Is This Technically Beer Money?
Sometimes I will admit that I have a bit of a strange way of looking at money. Or, perhaps it is not necessarily strange at all. I mean, down to basic things, I tend to often look at the cost of things in terms of hours worked.
In other words, before I take the plunge and buy something, I ask myself, "How many hours do I need to work to pay for this?" And then I ask, "Is it worth it?"
When it comes to investing my money in the stock market, there are a multitude of things I look for in a company. It's not always down to, for me, whether or not I use a company's products. Although, sometimes it is.
What do I really want? Solid companies with solid consumer appeal that are profitable, offer regular dividends, regularly increase dividends, and that have strong products built to last in consumer interest for years to come.
Did I mention I like to drink beer? Well, if I have not, in fact I do. And when it comes to beer, there are all sorts of brands and varieties I like. IPA's, for example, are a personal favorite. I do like beers like Schlafly, out of St. Louis, Missouri. I enjoy beers from New Glarus Brewing in New Glarus, Wisconsin.
I will still go for an occasional Blatz. An old-time Milwaukee favorite that is still brewed today. I usually pick some up when I am in my old Milwaukee neck of the woods on business trips.
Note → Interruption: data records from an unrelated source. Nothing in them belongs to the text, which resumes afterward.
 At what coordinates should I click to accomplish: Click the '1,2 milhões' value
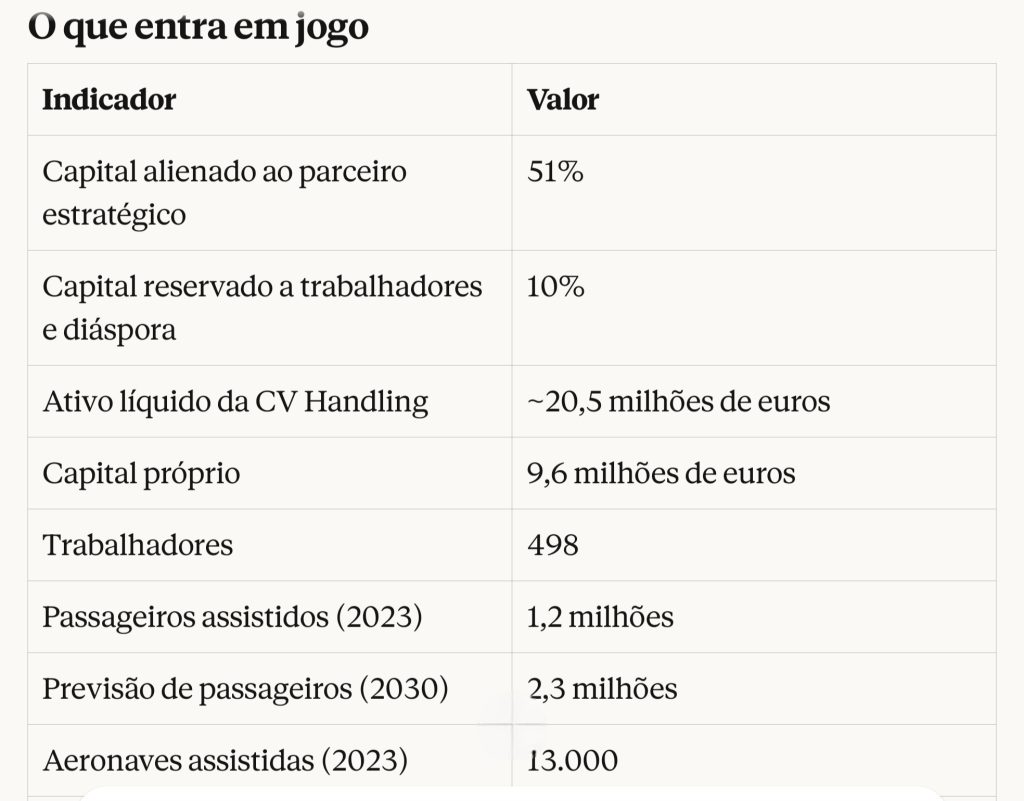pos(600,617)
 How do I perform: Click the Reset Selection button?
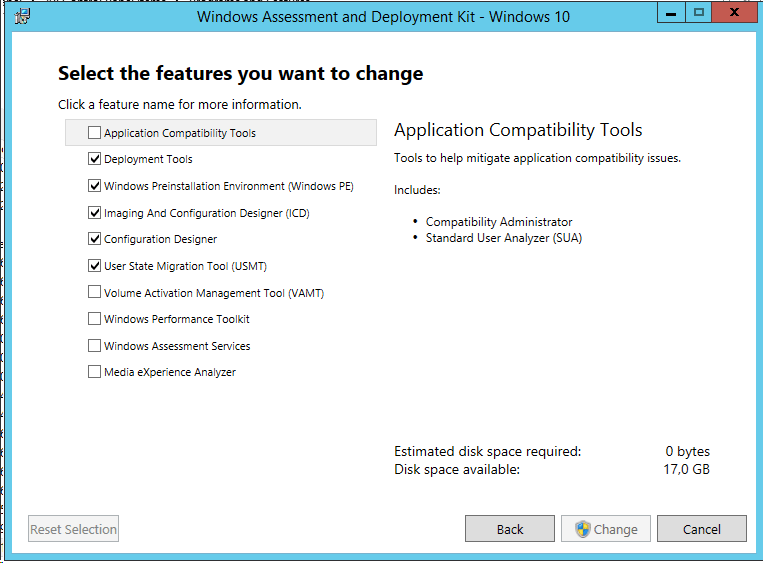tap(73, 528)
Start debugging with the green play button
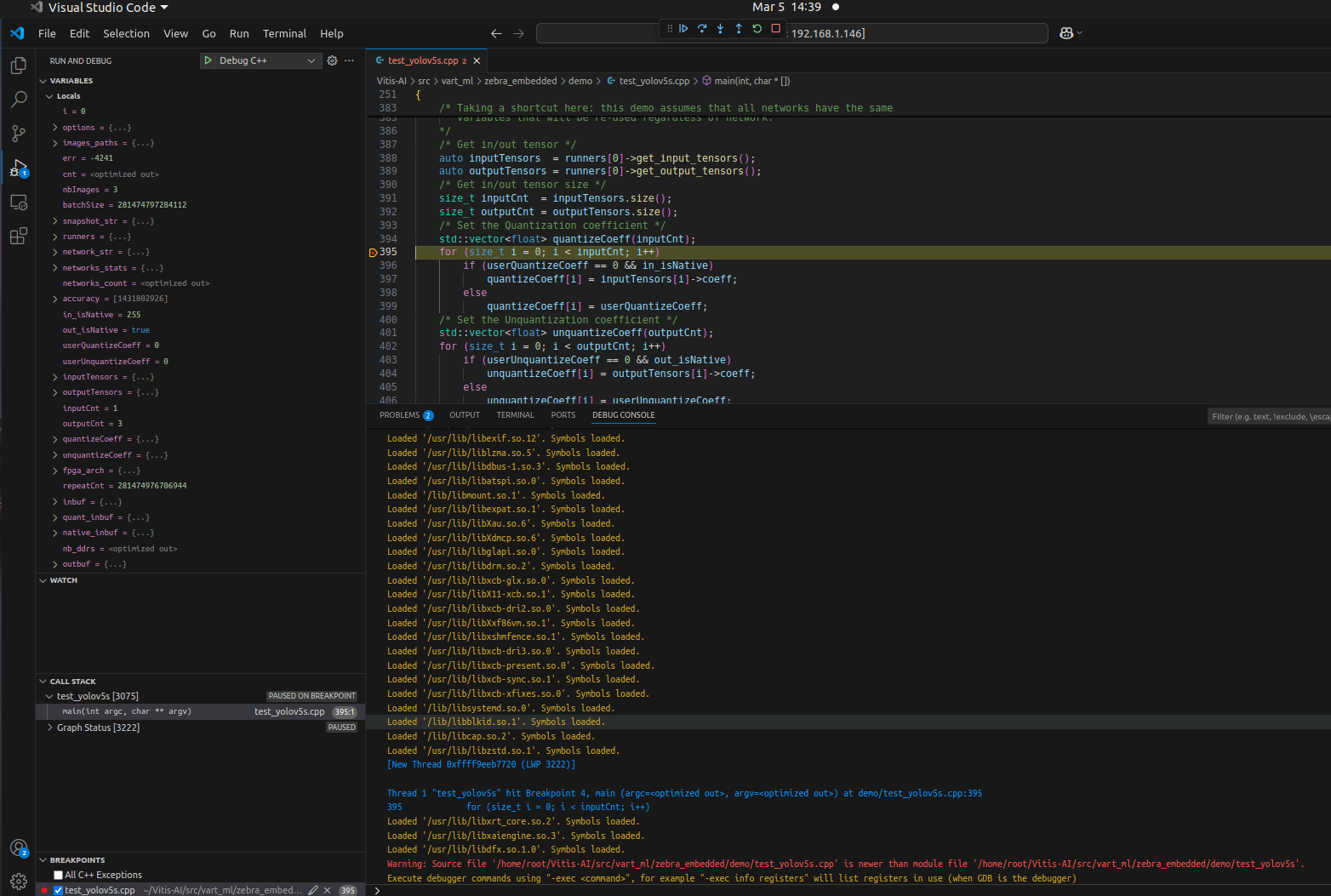Viewport: 1331px width, 896px height. (209, 60)
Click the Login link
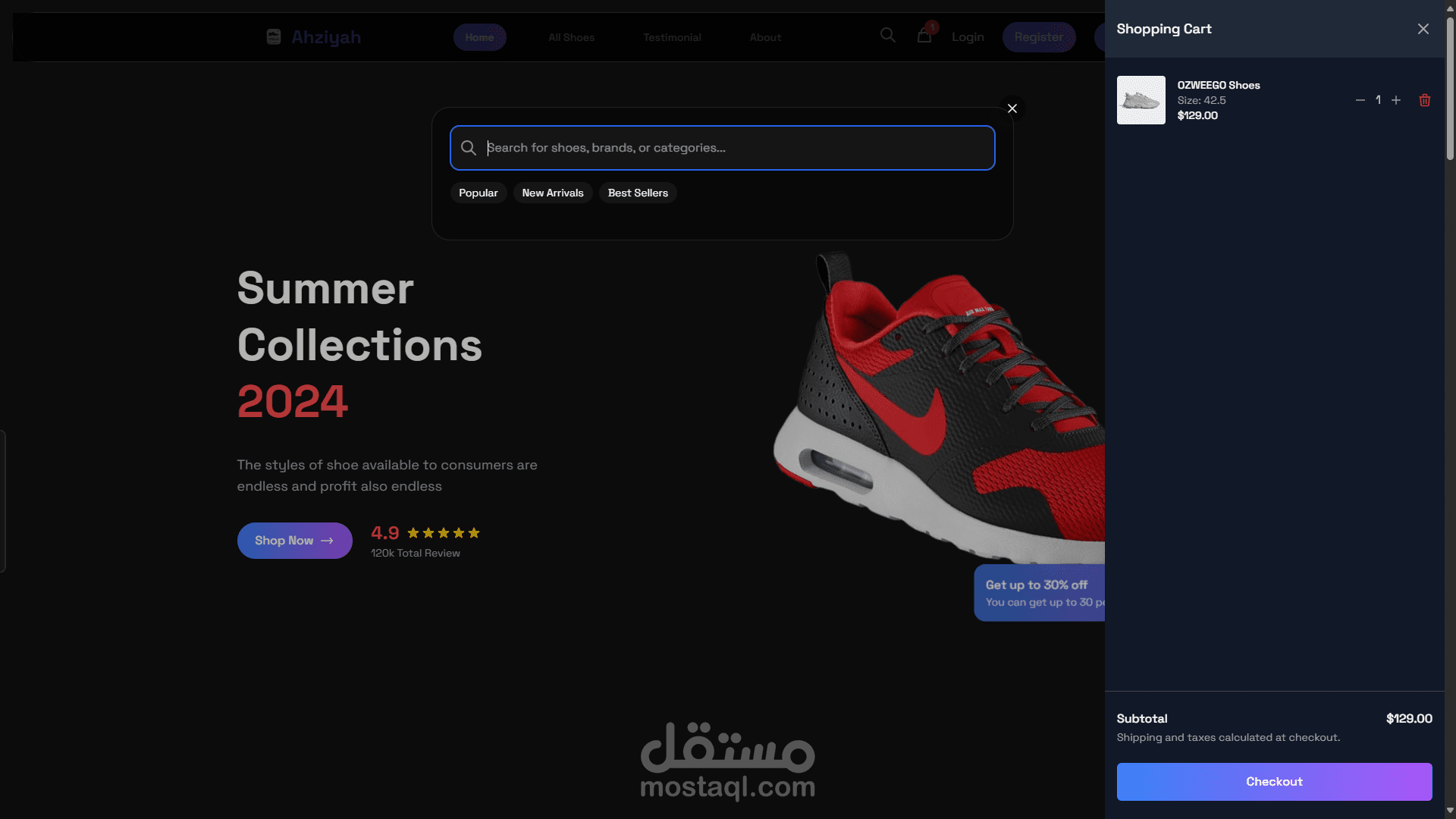The height and width of the screenshot is (819, 1456). tap(968, 37)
My day-to-day go to beer, though, is Miller Lite. And I suppose in an odd way, thankful that's my current beer of choice since Bud Light went and screwed the pooch on a very stupid marketing campaign that they say wasn't a marketing campaign that quite clearly was indeed a marketing campaign.
Anyway, that's for another day, folks. Although, I have a ton say on the matter if you want to know my take on The Springboard, a blog I write.
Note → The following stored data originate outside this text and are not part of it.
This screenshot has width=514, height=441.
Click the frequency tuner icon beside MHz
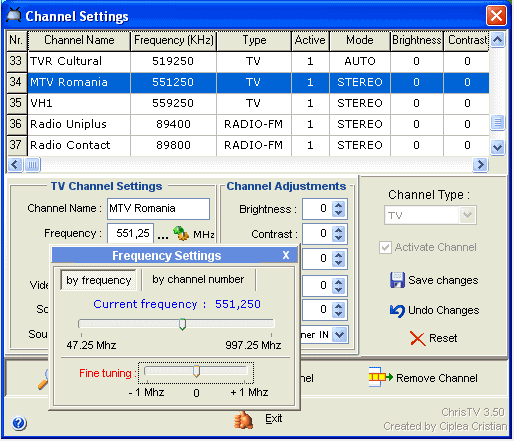point(181,233)
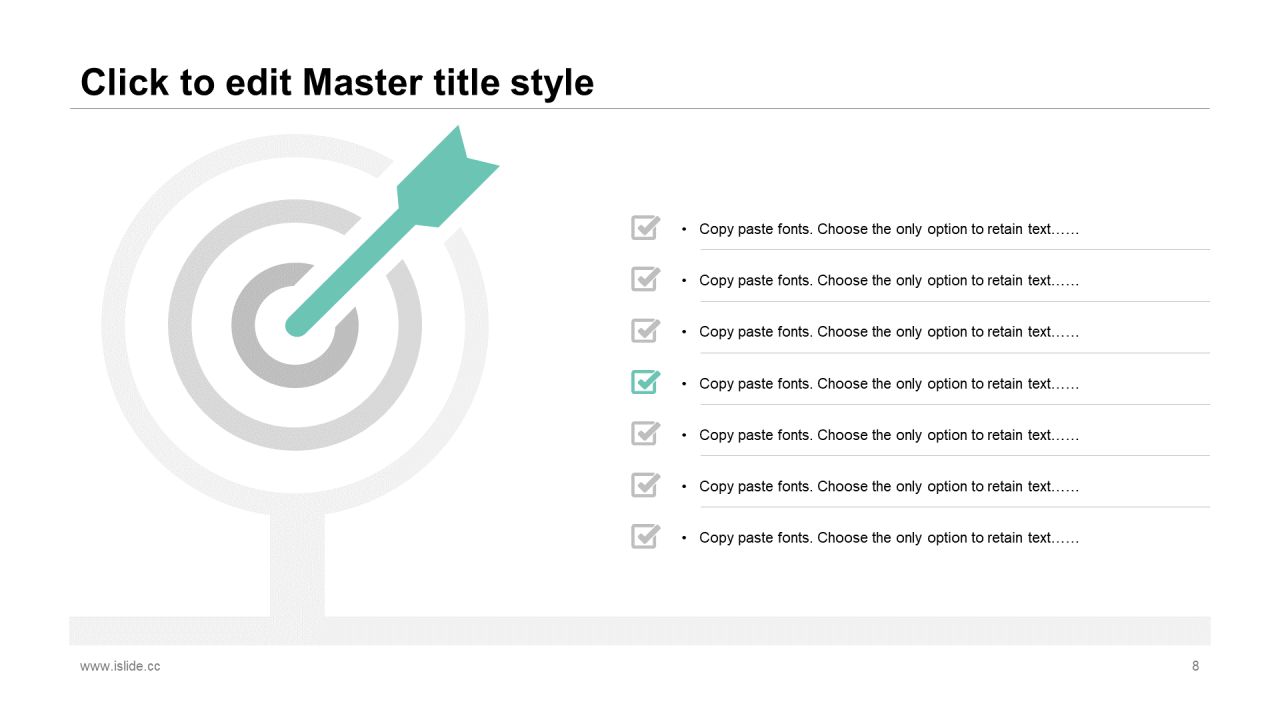Toggle the first gray checkbox in list
The width and height of the screenshot is (1280, 720).
[646, 228]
But on the topic of beer and stocks, there is of course the fact that Miller Lite is just one of many brands made by Molsen Coors, stock ticker symbol TAP. I drink enough of their product that it makes sense to own the company. And besides, it's a good company.
In other words, it checks all the boxes, right? Strong company with strong consumer appeal, good profits, good dividends and so on and so forth. Granted, the dividend is nothing to write home about. Weighing in at $1.64 per share or a 2.7% annual dividend yield.
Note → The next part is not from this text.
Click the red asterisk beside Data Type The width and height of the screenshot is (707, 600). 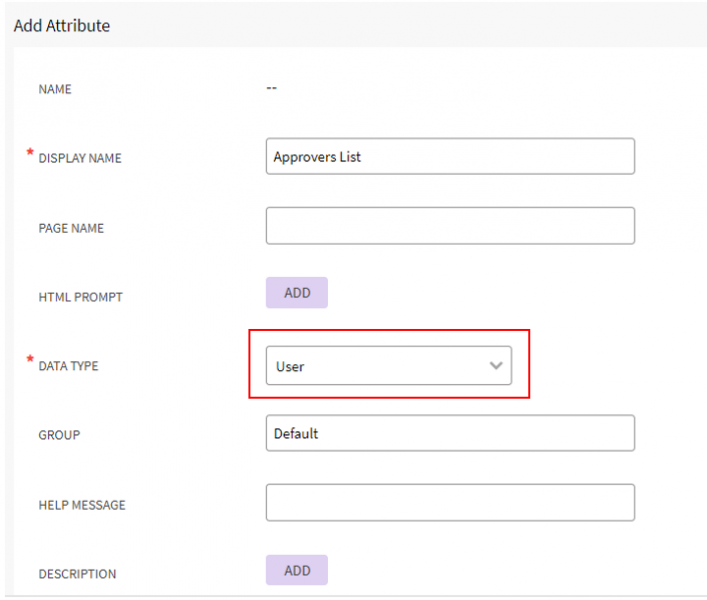[x=29, y=360]
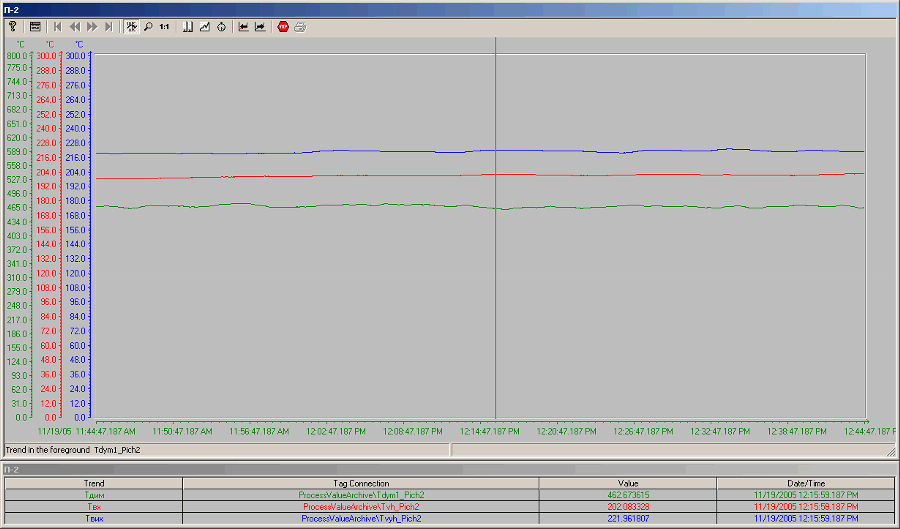Toggle trend updating with the red stop button
The height and width of the screenshot is (529, 900).
coord(283,27)
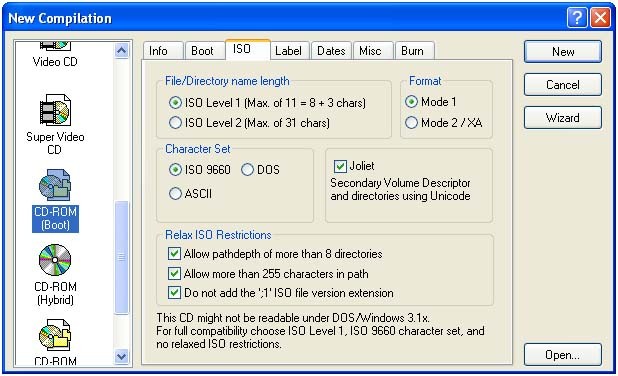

I measure my interest in cases of beer yield. Yeah, see? I told you that sometimes I have a strange way of looking at money.
Now, taking Walmart's current price for a 30-pack of Miller Lite coming in at right around $21, I can measure how many 30-packs of beer my dividends will buy, and then measure that against how much beer I might drink in a given year, and then determine how many shares I need to buy in order to essentially drink my beer for free throughout the year.
I mean, is that really all that strange? Hell, when you think about it, it may actually be brilliant.
Granted, it does mean I have to make a bit of an initial investment to get my free beer. Does that make it really free? Well, kinda yes. Here's why. It's a solid company with solid consumer interest that consistently pays its dividends and often increases them, and so the underlying value of the shares themselves not only can be expected to hold their value. The value of the shares can reasonably be expected to increase in value.
So, I get free beer plus I get a winning stock. Win, win.
What's my cost? Let's say I average 1 30-pack of Miller Lite in a year. That's obviously 52. The current share price of TAP is $60.69, and again, the annual dividend per share is $1.64 and a 30-pack of beer is around $21.
So, to get all 52 cases of beer for free I need to generate $1,092 from 665 shares. Easy peasy lemon squeezy. That's only an investment of $40,385. Not bad just to generate a little bit of beer money, I suppose. And to top it all off, I can drink to the fact that my $40k is safe and sound and maybe worth $60k-$70k in a few years.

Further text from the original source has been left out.